• [Selected extract]
JavaSoft is using the slogan "Write once, use everywhere." Of course "everywhere" means everywhere the Java run-time environment is available. But this is very important. What it means is that the entire run-time environment required by JavaBeans is part of the Java platform. No special libraries or classes have to be distributed with your components. The JavaBeans class libraries provide a rich set of default behaviors for simple components (such as the one shown earlier). This means that you don't have to spend your time building a lot of support for the Beans environment into your code.

The design goals of JavaBeans are discussed in Sun's white paper, "Java Beans: A Component Architecture for Java." This paper can be found on the JavaSoft web site at http://splash.javasoft.com/beans/WhitePaper.html. It might be interesting to review these goals before we move on to the technology itself, to provide a little insight into why certain aspects of JavaBeans are the way they are.

Compact and Easy

JavaBeans components are simple to create and easy to use. This is an important goal of the JavaBeans architecture. It doesn't take very much to write a simple Bean, and such a Bean is lightweightit doesn't have to carry around a lot of inherited baggage just to support the Beans environment. If a Bean does not require the advanced features of the architecture, it doesn't get them, nor does it get the code that goes with them. This is an important concept. The JavaBeans architecture scales upward in complexity, not downward like other component models. This means it really is easy to create a simple Bean. (The previous example shows just how simple a Bean can be.)

Portable

Since JavaBeans components are built purely in Java, they are fully portable to any platform that supports the Java run-time environment. All platform specifics, as well as support for JavaBeans, are implemented by the Java virtual machine. You can be sure that when you develop a component using JavaBeans it will be usable on all of the platforms that support Java (version 1.1 and beyond). These range from workstation applications and web browsers to servers, and even to devices such as PDAs and set-top boxes.

Leverages the Strengths of the Java Platform

JavaBeans uses the existing Java class discovery mechanism. This means that there isn't some new complicated mechanism for registering components with the run-time system.

As shown in the earlier code example, Beans are lightweight components that are easy to understand. Building a Bean doesn't require the use of complex extensions to the environment. Many of the Java supporting classes are Beans, such as the windowing components found in java.awt.

The Java class libraries provide a rich set of default behaviors for components. Use of Java Object Serialization is one examplea component can support the persistence model by implementing the java.io.Serializable interface. By conforming to a simple set of design patterns (discussed later in this chapter), you can expose properties without doing anything more than coding them in a particular style.

• [Supplied material]
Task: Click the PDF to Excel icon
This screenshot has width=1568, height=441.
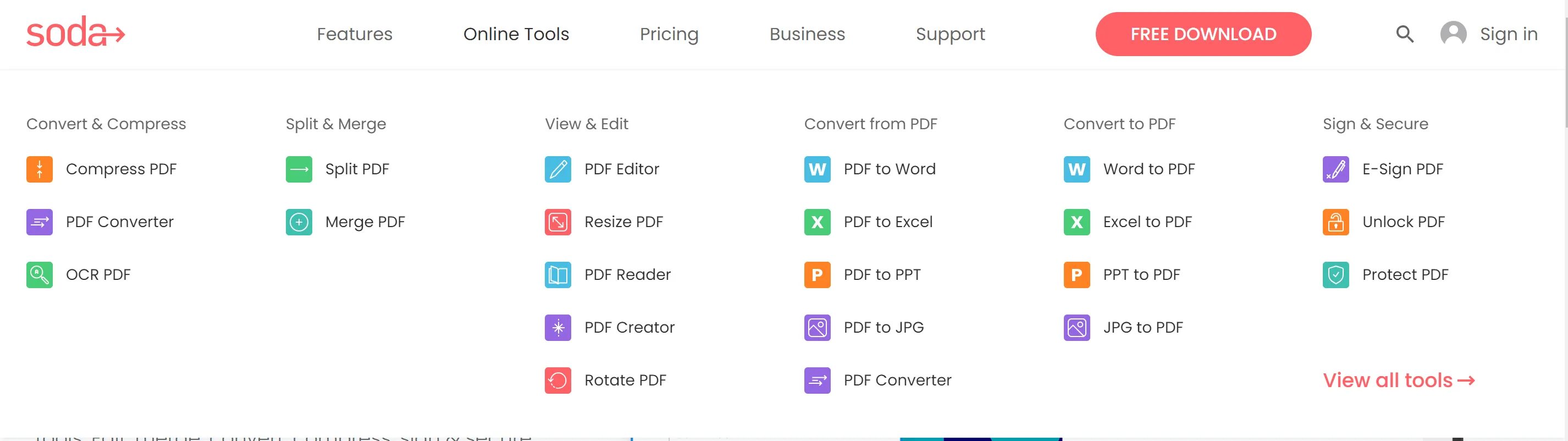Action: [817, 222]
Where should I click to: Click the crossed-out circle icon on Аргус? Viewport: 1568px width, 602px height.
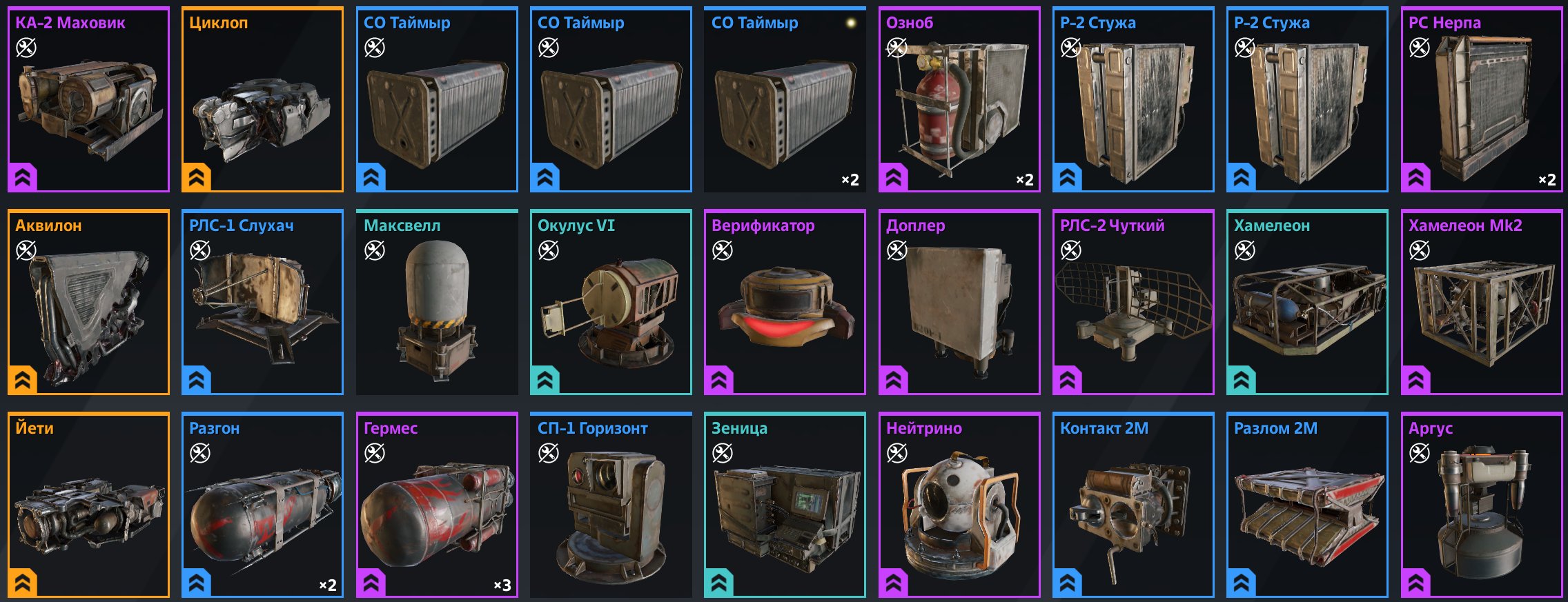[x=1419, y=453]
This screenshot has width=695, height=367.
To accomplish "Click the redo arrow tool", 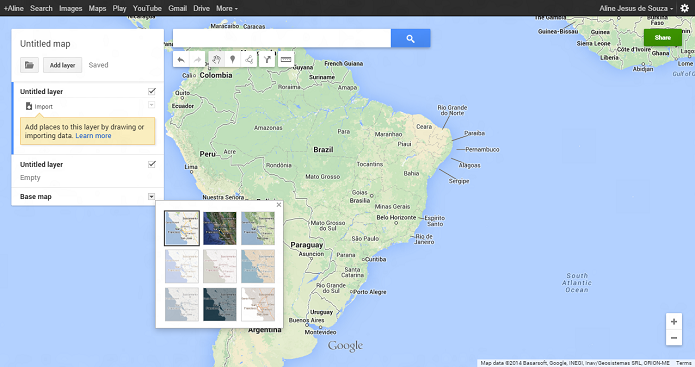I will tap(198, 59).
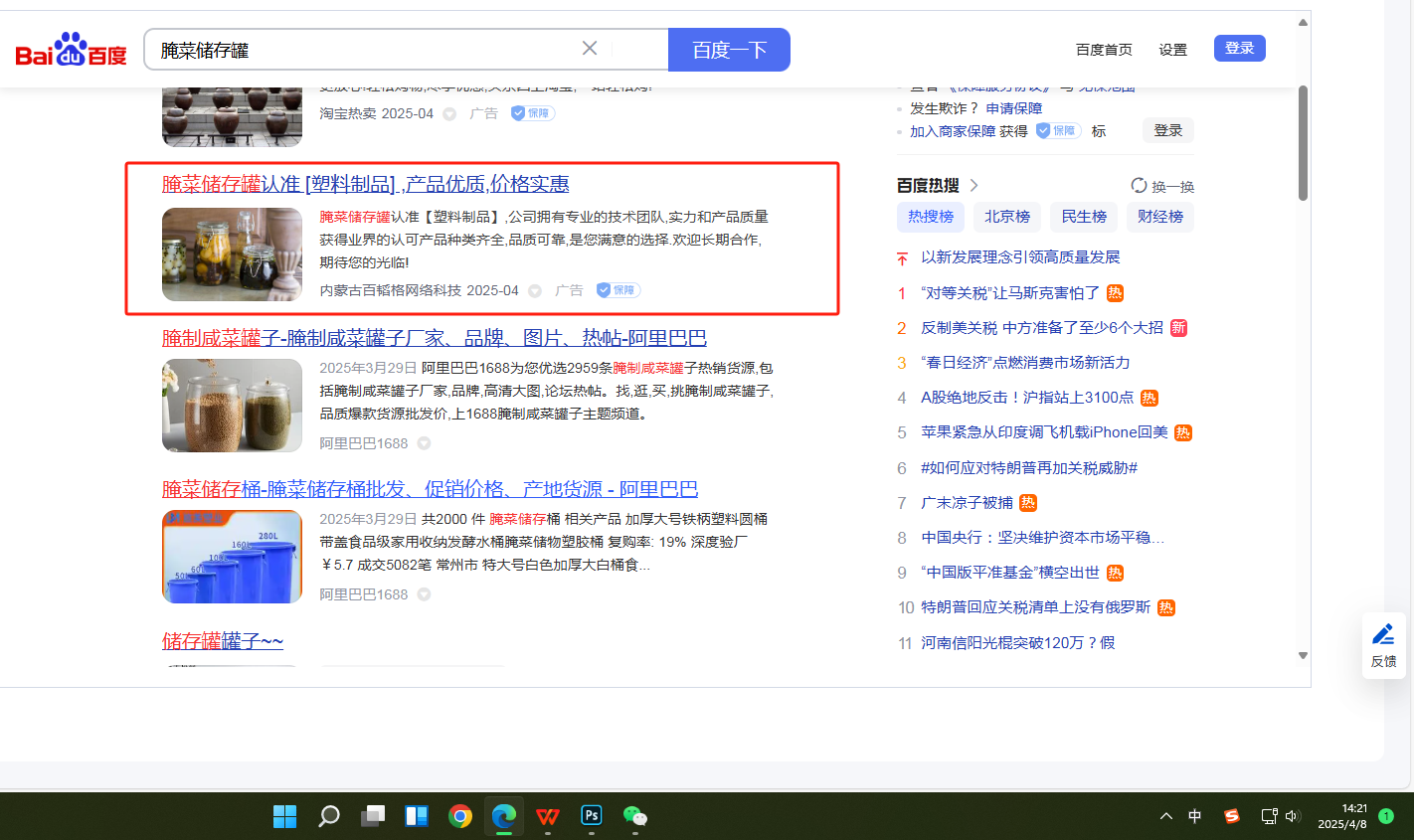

• [Tasks to perform]
A) Reproduce the part of the JavaBeans passage that begins at the words "Compact and Easy" and stops after "Bean can be.)".
B) Answer these questions from the JavaBeans passage:
(i) Starting with which Java version will a JavaBeans component be usable on all platforms that support Java?
(ii) Which interface does a component implement to support the persistence model?
(iii) What is the title of Sun's white paper that discusses the design goals of JavaBeans?
C) Pick up the JavaBeans passage after its final sentence and continue writing it.

• [Expected results]
A)
Compact and Easy

JavaBeans components are simple to create and easy to use. This is an important goal of the JavaBeans architecture. It doesn't take very much to write a simple Bean, and such a Bean is lightweightit doesn't have to carry around a lot of inherited baggage just to support the Beans environment. If a Bean does not require the advanced features of the architecture, it doesn't get them, nor does it get the code that goes with them. This is an important concept. The JavaBeans architecture scales upward in complexity, not downward like other component models. This means it really is easy to create a simple Bean. (The previous example shows just how simple a Bean can be.)

B)
(i) Version 1.1.
(ii) java.io.Serializable.
(iii) "Java Beans: A Component Architecture for Java."

C)
Flexible Build-Time Component Editors

Developers are free to create their own custom property sheets and editors for use with their components if the defaults aren't appropriate for a particular component. It's possible to create elaborate property editors for changing the value of specific properties, as well as create sophisticated property sheets to house those editors.

Imagine that you have created a Sound class that is capable of playing various sound format files. You could create a custom property editor for this class that listed all of the known system sounds in a list. If you have created a specialized color type called PrimaryColor, you could create a color picker class to be used as the property editor for PrimaryColor that presented only primary colors as choices.

The JavaBeans architecture also allows you to associate a custom editor with your component. If the task of setting the property values and behaviors of your component is complicated, it may be useful to create a component wizard that guides the user through the steps. The size and complexity of your component editor is entirely up to you.

JavaBeans Overview

The JavaBeans white paper defines a Bean as follows:

A Java Bean is a reusable software component that can be manipulated visually in a builder tool.

Well, if you have to sum it up in one sentence, this is as good as any. But it's pretty difficult to sum up an entire component architecture in one sentence. Beans will range greatly in their features and capabilities. Some will be very simple and others complex; some will have a visual aspect and others won't. Therefore, it isn't easy to put all Beans into a single category. Let's take a look at some of the most important features and issues surrounding Beans. This should set the stage for the rest of the book, where we will examine the JavaBeans technology in depth.

Properties, Methods, and Events

Properties are attributes of a Bean that are referenced by name. These properties are usually read and written by calling methods on the Bean specifically created for that purpose. A property of the thermostat component mentioned earlier in the chapter could be the comfort temperature. A programmer would set or get the value of this property through method calls, while an application developer using a visual development tool would manipulate the value of this property using a visual property editor.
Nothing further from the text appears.